Indeed, he was. “The partnership is a perfect match,” says Dr. Marc Zachary, the school’s principal.
The grant brought Converse art, theatre, and music students to the Spartanburg District 7 elementary school to facilitate weekly lessons throughout the spring, serving about 150 first- through fifth-graders in the Boys & Girls Club after-school program there. The school is designated as Title I Priority because its students come from low-income families.
Arts at Work: A Community Outreach Project, as the Converse C3 grant is known, provided $3,000 for art, music, theatre, and dance supplies that were incorporated into the lessons. The Converse students used children’s literature as inspiration, turning to a variety of authors and artists as subjects during their half-hour sessions that ran from 2:30 to 6 p.m.
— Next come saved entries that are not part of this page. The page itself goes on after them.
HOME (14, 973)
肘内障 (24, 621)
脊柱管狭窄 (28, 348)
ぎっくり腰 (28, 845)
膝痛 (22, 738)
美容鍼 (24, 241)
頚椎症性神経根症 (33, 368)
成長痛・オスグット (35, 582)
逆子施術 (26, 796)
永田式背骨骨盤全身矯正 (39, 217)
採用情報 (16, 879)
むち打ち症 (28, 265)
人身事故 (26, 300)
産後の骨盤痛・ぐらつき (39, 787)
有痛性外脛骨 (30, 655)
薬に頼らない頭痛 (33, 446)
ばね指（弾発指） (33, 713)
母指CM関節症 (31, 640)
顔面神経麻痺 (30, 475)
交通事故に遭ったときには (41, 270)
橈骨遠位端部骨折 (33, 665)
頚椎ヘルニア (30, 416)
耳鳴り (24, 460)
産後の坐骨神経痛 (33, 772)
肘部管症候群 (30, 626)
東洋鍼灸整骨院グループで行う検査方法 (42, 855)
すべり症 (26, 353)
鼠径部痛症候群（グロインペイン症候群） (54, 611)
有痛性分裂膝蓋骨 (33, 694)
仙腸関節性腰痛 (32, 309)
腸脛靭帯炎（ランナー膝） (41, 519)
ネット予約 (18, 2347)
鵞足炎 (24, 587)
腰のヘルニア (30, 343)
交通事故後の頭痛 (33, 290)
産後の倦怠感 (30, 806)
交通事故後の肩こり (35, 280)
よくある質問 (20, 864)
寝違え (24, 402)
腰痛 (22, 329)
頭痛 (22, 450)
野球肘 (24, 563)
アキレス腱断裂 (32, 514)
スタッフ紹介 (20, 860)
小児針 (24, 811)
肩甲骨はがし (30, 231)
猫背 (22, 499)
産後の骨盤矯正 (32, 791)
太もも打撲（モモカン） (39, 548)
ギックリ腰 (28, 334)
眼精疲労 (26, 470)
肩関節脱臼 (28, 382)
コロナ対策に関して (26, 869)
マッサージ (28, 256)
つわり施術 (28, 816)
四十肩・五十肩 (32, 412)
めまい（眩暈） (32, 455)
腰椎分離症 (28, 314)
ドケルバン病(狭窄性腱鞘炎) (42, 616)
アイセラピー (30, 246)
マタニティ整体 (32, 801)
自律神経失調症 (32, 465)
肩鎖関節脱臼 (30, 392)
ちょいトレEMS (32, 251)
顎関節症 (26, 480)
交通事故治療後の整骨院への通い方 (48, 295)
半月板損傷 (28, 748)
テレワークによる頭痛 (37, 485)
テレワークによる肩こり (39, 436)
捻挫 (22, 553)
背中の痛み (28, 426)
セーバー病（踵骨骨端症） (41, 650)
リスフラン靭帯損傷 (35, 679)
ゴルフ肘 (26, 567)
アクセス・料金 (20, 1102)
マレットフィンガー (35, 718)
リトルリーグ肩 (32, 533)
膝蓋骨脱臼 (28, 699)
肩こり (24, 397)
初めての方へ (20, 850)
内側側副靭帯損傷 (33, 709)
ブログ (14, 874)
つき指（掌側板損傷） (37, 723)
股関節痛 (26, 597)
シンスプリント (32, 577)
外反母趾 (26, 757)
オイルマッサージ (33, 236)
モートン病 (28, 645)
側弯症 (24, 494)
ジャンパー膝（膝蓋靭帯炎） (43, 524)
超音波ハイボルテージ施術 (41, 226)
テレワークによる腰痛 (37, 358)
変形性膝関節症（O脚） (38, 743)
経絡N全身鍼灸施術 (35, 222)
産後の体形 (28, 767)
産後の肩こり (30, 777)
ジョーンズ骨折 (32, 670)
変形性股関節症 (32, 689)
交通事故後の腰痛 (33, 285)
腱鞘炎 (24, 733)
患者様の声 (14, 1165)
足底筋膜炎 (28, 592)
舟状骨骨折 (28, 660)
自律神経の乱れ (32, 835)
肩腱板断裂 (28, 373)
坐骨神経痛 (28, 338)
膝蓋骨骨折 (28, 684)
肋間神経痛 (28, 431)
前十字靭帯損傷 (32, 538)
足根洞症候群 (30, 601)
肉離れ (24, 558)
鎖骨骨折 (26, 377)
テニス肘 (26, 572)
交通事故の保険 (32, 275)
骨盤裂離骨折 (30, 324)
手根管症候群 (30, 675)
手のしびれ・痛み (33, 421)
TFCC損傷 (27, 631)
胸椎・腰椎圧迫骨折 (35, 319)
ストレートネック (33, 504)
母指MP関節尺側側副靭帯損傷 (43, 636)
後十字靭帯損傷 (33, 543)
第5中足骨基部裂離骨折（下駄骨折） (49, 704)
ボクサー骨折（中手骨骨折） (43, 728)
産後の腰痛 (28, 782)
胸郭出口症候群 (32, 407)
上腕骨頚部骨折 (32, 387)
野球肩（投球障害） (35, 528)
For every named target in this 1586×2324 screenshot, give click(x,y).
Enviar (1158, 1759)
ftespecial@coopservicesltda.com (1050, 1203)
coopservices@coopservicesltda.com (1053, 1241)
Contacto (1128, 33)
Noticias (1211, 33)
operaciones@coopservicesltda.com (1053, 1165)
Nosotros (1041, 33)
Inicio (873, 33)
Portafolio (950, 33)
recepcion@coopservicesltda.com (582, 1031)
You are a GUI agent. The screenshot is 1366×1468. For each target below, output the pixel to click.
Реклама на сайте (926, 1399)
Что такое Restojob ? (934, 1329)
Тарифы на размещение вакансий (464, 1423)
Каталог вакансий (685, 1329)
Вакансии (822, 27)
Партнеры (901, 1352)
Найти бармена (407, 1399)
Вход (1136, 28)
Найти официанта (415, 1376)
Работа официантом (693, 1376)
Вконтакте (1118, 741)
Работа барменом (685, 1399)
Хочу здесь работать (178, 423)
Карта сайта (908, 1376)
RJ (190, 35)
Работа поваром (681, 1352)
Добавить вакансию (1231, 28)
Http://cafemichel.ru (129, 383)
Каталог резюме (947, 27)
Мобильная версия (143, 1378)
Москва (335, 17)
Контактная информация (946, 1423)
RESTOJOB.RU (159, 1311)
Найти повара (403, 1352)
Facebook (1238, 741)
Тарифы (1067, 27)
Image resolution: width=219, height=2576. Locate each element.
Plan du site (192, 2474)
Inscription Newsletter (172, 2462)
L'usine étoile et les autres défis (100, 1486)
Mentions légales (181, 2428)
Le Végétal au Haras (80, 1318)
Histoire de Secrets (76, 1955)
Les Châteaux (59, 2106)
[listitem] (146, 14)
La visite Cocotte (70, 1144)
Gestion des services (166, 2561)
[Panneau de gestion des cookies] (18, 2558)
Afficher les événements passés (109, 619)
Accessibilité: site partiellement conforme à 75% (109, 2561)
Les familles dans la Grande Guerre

“Principal Zachary understands how stimulating the developing brains of children with music and the arts can help them develop cognitive, social, and emotional skills,” Lalama says. The project also benefits students at both schools with transferable problem-solving strategies that will serve them throughout life. Converse students kept portfolios of lesson plans and of brainstorming notes from meetings with faculty.
“Our 12 pre-service clinical art teachers have loved working with Mary H. Wright students and getting their feet wet with planning, motivating, and instructing during the after-school period, which is a bit different from the regular classroom,” says Dr. Susanne Gunter, Chair of the Department of Art and Design.
The feeling is mutual. “You should see the faces of our kids when Converse students come to campus,” says Zachary. “It’s exciting to see the impact this is making in the lives of our children.”
Natali Servando is a fifth-grader who, as the program was getting underway in February, was looking forward to the theatre sessions that would begin in April. “It’s really fun to get to be in musicals at Mary H. Wright and to be involved in the arts,” she says. “I get to express myself in different ways, like body motions and facial expressions. I had been in little bitty plays at church, but our plays at Mary H. Wright give us more people to perform in front of and to show people what we can do.”
The project placed an intentional focus on impacting the children. “Thinking first of the needs of the students at Mary H. Wright and then providing Converse students opportunities to share their knowledge and arts education with others can invoke positive changes for people in our community,” says Lalama.